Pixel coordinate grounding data
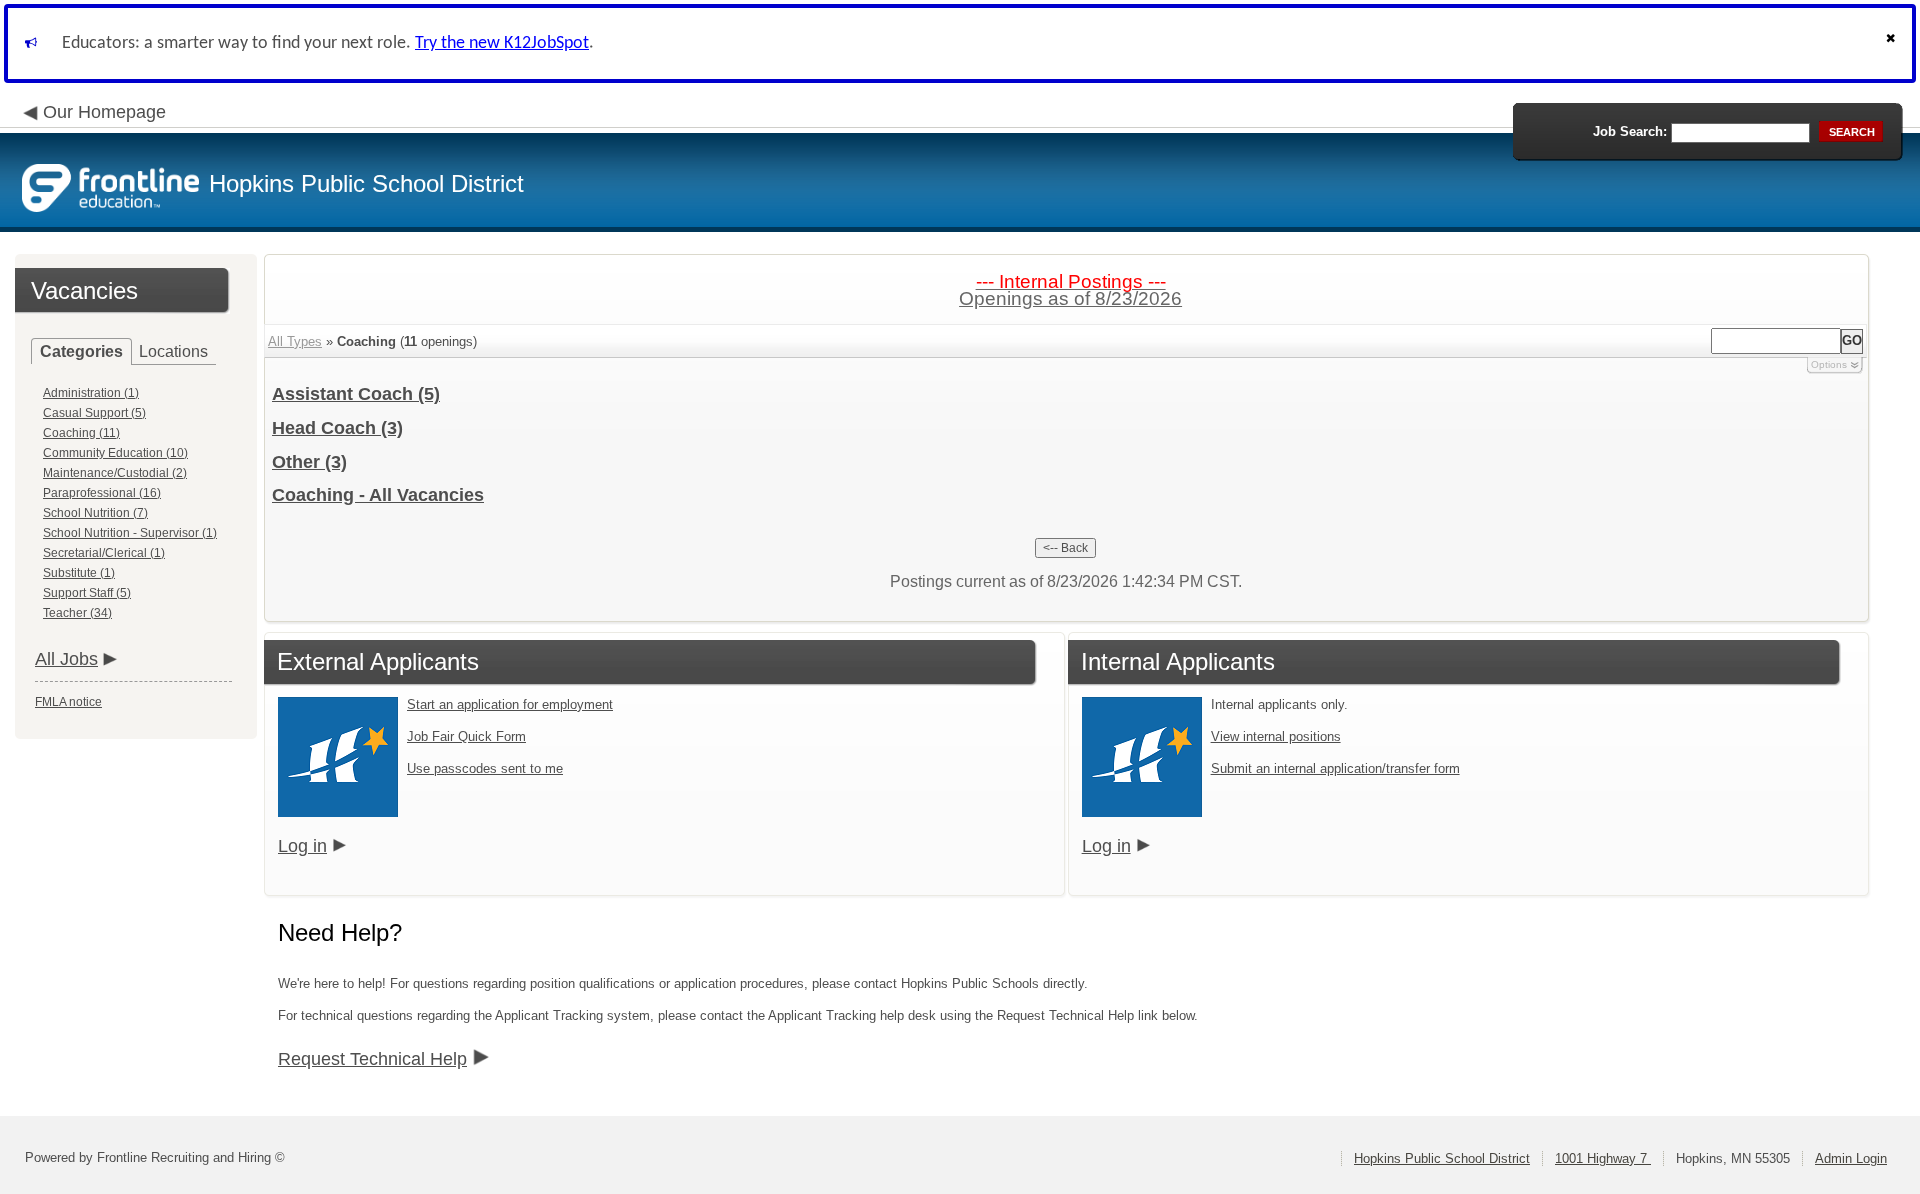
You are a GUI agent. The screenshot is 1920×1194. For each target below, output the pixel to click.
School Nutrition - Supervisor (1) (130, 533)
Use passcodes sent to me (485, 768)
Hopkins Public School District (1442, 1158)
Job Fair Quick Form (466, 736)
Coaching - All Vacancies (378, 495)
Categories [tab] (81, 351)
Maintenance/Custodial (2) (115, 473)
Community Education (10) (115, 453)
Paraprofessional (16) (102, 493)
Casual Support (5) (94, 413)
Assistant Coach (356, 394)
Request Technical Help (372, 1059)
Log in (302, 846)
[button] (1893, 43)
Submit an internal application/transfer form (1335, 768)
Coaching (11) (81, 433)
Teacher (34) (77, 613)
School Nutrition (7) (95, 513)
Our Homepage (104, 112)
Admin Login (1851, 1158)
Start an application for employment (510, 704)
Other (309, 462)
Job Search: (1630, 131)
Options (1829, 364)
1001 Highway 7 (1603, 1158)
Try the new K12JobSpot (502, 43)
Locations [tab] (173, 351)
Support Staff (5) (87, 593)
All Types (295, 341)
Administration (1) (91, 393)
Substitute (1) (79, 573)
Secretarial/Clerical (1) (104, 553)
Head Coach (337, 428)
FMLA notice (68, 702)
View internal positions (1276, 736)
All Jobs (66, 659)
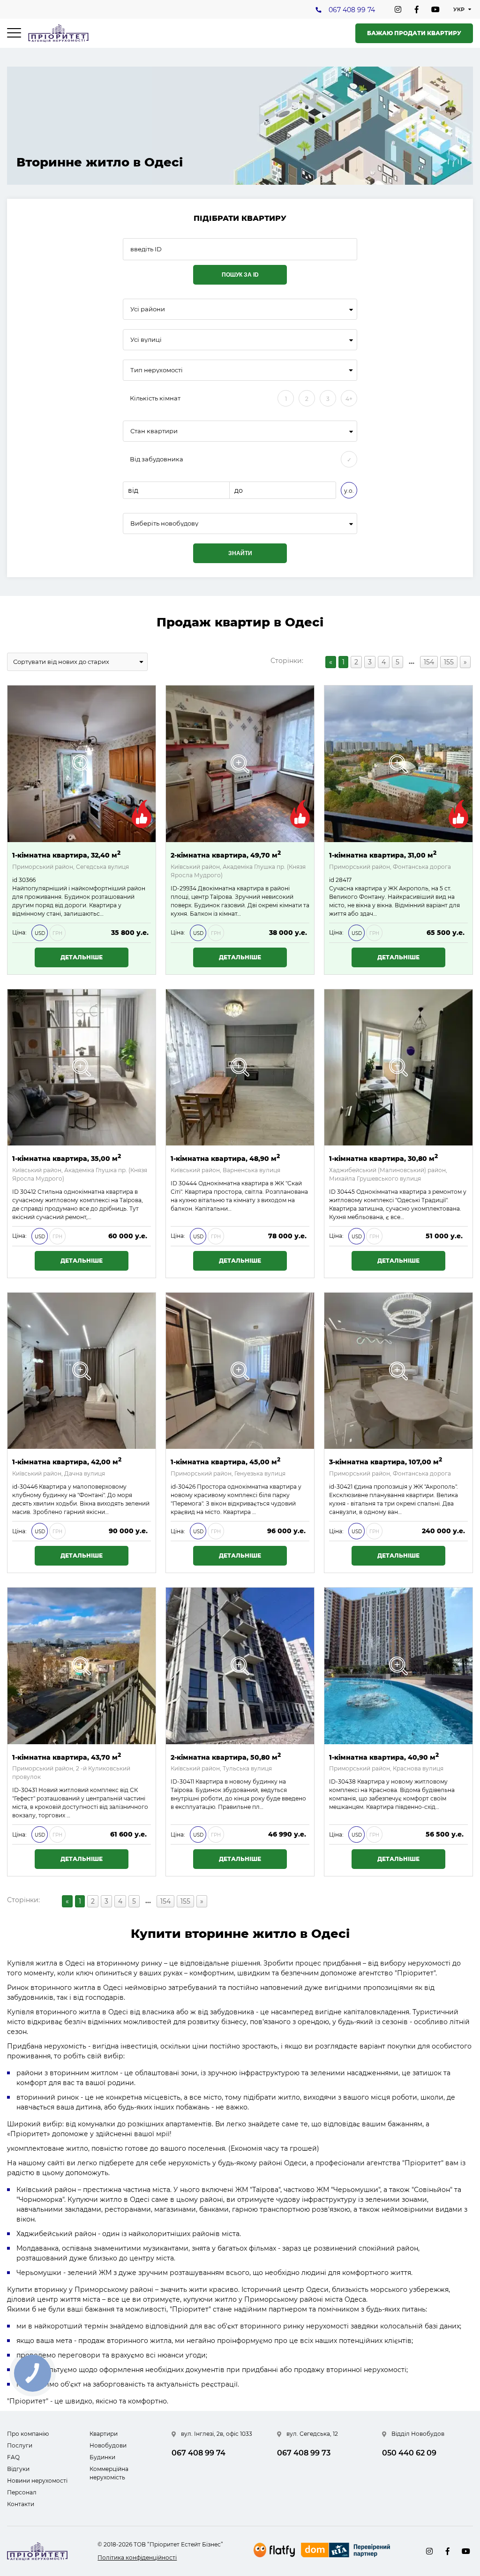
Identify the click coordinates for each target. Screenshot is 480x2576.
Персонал (22, 2492)
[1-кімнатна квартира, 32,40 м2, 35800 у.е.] (82, 763)
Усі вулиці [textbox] (146, 340)
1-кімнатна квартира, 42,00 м (66, 1461)
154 (429, 662)
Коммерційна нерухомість (109, 2473)
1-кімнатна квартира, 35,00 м (66, 1158)
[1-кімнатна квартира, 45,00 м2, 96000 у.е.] (240, 1371)
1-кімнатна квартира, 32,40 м (66, 854)
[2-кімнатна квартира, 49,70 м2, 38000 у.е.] (240, 763)
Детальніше (81, 957)
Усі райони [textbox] (147, 309)
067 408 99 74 (352, 10)
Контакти (20, 2504)
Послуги (19, 2445)
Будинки (102, 2457)
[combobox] (240, 309)
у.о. (349, 490)
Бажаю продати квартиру (414, 33)
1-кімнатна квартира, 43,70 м (66, 1757)
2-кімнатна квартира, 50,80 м (226, 1757)
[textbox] (240, 523)
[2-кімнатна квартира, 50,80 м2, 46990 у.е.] (240, 1666)
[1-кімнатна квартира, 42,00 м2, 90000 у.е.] (82, 1371)
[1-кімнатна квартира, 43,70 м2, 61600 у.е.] (82, 1666)
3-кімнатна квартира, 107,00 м (385, 1461)
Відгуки (18, 2468)
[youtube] (435, 9)
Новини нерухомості (37, 2480)
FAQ (13, 2457)
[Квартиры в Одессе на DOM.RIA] (346, 2551)
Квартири (104, 2433)
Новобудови (108, 2445)
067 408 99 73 (303, 2452)
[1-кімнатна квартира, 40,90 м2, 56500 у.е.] (398, 1666)
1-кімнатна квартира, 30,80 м (383, 1158)
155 (449, 662)
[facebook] (417, 9)
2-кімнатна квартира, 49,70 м (226, 854)
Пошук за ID (240, 274)
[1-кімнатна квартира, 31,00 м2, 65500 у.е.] (398, 763)
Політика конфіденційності (137, 2557)
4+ (348, 398)
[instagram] (398, 9)
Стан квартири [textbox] (154, 431)
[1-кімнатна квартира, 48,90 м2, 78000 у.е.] (240, 1067)
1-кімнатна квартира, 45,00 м (225, 1461)
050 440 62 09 (409, 2452)
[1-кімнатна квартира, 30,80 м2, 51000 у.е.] (398, 1067)
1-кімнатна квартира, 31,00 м (382, 854)
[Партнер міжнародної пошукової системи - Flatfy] (274, 2550)
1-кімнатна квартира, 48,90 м (225, 1158)
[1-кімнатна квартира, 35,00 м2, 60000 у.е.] (82, 1067)
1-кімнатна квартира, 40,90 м (384, 1757)
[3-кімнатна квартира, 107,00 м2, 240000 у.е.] (398, 1371)
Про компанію (28, 2433)
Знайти (240, 553)
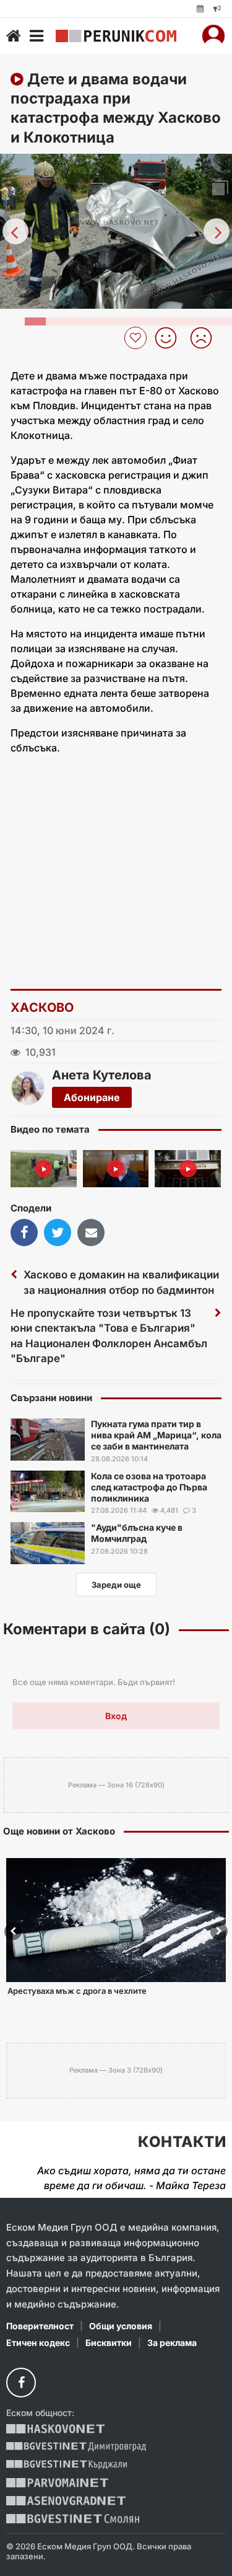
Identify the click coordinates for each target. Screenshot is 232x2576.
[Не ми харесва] (205, 338)
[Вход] (213, 36)
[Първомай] (57, 2482)
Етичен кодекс (38, 2342)
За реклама (172, 2342)
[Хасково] (55, 2428)
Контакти (182, 2142)
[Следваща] (217, 231)
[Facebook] (21, 2382)
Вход (116, 1716)
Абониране (92, 1097)
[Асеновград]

• WORK TASK:
Look for the line with "[Хасково] (55, 2428)" in the records above. Repeat it and each line after it exactly.

• ANSWER FOR THE TASK:
[Хасково] (55, 2428)
Контакти (182, 2142)
[Следваща] (217, 231)
[Facebook] (21, 2382)
Вход (116, 1716)
Абониране (92, 1097)
[Асеновград]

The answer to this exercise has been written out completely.